Aber ein Junge stand da, unter dem Baum wo in Alexanders Geschichte
Halan gestanden hatte. Er mochte vielleicht so alt sein wie
Alexander - ein gewöhnlicher Bauernjunge, der im wirklichen
Leben so tief unter ihm stand wie nun unter dem Baum. Alexander
fragte sich, was er dort tat - er gehörte nicht hierher, nicht
in diesen Traum.
Und obwohl er so weit unten stand, daß er so winzig wie ein
Kiesel aussah, konnte Alexander ihn doch genau erkennen - beinahe,
als ob dieser Junge irgendwie wichtig war.

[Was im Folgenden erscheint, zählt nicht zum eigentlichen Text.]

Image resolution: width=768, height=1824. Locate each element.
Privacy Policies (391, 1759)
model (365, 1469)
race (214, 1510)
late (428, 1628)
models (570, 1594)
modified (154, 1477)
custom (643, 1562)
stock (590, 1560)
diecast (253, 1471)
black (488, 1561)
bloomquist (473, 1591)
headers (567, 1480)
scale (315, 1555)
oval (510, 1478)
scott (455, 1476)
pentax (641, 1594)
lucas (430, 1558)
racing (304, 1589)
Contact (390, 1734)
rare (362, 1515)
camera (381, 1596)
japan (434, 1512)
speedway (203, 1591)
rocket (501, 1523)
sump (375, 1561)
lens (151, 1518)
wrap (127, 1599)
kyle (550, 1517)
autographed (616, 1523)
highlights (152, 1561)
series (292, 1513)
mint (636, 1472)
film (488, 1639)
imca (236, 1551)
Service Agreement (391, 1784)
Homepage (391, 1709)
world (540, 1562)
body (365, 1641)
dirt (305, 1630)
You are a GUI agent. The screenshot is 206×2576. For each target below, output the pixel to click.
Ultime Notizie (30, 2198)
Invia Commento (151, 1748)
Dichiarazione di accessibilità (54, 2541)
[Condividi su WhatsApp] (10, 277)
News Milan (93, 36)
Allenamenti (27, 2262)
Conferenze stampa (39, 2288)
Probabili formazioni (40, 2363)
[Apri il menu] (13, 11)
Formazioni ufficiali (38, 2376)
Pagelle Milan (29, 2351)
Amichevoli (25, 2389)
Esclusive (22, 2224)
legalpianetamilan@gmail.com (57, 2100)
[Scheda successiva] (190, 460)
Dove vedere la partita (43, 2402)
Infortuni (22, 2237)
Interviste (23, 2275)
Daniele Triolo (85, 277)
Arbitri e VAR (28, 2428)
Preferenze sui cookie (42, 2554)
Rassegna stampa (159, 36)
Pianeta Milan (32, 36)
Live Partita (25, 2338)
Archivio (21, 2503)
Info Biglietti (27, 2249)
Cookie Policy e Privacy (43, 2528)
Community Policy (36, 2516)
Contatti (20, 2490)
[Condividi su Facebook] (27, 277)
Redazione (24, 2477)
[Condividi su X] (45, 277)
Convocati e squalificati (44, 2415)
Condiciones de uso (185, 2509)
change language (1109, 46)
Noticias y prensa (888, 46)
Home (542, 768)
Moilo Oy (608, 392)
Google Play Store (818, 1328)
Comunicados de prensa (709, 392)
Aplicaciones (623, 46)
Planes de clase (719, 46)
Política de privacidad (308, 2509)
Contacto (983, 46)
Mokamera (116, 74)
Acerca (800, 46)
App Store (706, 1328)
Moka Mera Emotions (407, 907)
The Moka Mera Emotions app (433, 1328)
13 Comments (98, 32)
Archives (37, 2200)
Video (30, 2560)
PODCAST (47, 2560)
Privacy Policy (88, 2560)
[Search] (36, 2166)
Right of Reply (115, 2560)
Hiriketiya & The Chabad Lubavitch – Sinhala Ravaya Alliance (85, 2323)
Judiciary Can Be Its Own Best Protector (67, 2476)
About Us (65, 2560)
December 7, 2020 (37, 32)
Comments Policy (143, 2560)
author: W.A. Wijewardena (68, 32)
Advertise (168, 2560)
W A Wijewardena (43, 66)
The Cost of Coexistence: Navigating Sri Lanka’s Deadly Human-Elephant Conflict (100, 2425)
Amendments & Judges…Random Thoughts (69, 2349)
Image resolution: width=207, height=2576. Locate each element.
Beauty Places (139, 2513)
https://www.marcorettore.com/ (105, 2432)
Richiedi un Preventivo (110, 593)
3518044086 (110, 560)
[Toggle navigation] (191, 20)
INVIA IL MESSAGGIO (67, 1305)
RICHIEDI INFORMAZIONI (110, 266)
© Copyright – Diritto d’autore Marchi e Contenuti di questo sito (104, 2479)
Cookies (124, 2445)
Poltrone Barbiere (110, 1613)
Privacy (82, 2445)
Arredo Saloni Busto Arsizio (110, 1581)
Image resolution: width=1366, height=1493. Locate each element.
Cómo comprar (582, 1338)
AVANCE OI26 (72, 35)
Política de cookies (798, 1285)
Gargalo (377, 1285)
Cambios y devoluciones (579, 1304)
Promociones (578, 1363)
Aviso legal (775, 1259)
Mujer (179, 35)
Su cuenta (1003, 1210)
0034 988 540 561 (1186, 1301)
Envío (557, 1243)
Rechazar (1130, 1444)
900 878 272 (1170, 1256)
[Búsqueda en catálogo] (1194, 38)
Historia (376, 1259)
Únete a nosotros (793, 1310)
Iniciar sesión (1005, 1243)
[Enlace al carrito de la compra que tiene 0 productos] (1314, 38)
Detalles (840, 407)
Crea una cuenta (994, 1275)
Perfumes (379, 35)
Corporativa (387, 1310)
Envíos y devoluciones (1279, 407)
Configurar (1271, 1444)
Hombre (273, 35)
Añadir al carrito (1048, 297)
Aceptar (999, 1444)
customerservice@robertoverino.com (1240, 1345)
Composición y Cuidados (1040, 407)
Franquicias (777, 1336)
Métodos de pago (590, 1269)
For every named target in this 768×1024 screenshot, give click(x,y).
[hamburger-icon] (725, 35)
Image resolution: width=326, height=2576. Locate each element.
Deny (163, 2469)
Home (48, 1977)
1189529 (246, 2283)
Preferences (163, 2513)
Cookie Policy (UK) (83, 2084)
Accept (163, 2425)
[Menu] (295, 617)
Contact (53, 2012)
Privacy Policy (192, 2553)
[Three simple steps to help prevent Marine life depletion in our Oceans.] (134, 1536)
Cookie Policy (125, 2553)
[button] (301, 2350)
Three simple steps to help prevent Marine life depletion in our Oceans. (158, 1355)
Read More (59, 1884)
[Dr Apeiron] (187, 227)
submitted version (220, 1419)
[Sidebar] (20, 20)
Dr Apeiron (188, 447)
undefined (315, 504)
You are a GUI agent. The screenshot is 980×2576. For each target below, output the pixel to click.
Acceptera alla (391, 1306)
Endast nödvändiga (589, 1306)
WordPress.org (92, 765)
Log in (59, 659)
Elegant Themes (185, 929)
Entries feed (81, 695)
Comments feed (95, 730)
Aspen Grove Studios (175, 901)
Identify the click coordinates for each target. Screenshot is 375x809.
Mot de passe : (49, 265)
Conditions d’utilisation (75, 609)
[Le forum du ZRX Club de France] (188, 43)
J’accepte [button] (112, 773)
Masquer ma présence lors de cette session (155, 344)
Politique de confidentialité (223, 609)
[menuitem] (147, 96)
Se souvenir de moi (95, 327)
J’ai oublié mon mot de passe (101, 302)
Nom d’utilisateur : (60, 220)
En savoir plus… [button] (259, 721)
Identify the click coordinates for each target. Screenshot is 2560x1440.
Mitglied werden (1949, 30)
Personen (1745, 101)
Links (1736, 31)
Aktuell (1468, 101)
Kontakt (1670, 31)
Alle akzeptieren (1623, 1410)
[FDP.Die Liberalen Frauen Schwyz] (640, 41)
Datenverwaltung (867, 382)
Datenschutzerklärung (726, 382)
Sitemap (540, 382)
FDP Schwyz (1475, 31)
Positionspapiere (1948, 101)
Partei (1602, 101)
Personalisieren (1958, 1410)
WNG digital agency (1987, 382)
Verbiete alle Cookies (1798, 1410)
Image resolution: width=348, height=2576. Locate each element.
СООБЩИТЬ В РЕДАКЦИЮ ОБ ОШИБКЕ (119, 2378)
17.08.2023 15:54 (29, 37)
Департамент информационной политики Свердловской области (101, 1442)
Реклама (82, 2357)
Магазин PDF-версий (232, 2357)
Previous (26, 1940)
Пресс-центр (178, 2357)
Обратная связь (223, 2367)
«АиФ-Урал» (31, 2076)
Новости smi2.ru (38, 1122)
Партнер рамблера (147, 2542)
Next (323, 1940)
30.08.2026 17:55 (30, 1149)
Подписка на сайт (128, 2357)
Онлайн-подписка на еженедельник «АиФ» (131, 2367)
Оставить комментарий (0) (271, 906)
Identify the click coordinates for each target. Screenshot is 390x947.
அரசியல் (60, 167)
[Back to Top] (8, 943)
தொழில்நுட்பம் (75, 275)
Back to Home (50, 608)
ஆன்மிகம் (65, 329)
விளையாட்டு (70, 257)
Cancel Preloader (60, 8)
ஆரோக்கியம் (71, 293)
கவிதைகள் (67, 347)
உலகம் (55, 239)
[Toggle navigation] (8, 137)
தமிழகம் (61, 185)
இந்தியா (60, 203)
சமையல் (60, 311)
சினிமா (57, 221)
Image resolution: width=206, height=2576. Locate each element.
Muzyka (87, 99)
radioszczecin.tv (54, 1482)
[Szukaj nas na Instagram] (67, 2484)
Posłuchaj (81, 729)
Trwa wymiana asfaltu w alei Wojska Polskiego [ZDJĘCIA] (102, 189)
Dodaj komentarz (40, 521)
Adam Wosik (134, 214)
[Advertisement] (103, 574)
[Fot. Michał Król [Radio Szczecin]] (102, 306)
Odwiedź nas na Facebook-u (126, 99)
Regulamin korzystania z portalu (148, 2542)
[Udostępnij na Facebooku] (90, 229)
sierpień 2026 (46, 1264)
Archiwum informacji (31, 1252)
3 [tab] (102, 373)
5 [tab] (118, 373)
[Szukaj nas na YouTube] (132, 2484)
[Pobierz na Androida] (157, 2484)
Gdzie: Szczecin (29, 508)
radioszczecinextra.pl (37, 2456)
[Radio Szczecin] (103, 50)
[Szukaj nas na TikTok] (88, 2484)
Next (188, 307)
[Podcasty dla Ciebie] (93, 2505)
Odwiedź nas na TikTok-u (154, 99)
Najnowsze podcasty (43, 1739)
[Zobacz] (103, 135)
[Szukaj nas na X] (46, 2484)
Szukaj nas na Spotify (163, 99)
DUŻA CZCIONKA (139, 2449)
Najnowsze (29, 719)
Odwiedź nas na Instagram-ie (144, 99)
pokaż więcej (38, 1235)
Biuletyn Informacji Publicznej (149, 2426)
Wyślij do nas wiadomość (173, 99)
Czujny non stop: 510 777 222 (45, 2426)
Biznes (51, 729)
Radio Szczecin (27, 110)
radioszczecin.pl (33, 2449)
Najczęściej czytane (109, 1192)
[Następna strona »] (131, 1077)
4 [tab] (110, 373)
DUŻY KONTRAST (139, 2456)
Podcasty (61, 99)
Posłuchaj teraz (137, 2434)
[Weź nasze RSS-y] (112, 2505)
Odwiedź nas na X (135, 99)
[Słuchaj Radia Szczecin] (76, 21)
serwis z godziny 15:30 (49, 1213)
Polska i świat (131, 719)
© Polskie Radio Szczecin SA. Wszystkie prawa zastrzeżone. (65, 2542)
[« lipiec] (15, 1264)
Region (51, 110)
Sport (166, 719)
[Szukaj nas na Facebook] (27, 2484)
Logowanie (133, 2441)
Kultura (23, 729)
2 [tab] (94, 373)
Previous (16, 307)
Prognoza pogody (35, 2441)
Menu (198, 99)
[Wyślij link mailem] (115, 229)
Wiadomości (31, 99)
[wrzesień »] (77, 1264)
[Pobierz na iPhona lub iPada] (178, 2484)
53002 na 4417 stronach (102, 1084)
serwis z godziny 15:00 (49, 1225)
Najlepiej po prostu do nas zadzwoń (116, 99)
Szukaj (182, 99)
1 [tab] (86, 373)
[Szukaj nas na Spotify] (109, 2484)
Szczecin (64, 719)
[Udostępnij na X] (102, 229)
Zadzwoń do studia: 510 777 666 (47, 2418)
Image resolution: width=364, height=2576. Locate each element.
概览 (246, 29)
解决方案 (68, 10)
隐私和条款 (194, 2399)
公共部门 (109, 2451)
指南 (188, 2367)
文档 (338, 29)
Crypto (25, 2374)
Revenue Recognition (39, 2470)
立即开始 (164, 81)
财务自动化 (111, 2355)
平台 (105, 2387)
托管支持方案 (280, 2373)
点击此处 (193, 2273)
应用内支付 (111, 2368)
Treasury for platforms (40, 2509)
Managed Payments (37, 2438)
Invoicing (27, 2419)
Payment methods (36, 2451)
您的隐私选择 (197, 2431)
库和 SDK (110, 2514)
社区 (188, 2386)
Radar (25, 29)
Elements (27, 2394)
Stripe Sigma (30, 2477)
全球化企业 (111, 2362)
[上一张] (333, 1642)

Seine schäbige,
zerschlissene Kleidung war dunkelgrau, wie alles ringsumher, nur
die aschblonden Haare des Jungen bildeten einen kleinen
Farbtupfer.
Sanft landete die Krone zu seinen Füßen. Der Junge
bückte sich und hob sie mit beiden Händen auf. Dann
blickte er zu Alexander hoch, und lächelte. Seine Augen waren
grau und sehr groß, und es dämmerte Alexander, daß
dies vielleicht doch kein gewöhnlicher Bauernjunge war…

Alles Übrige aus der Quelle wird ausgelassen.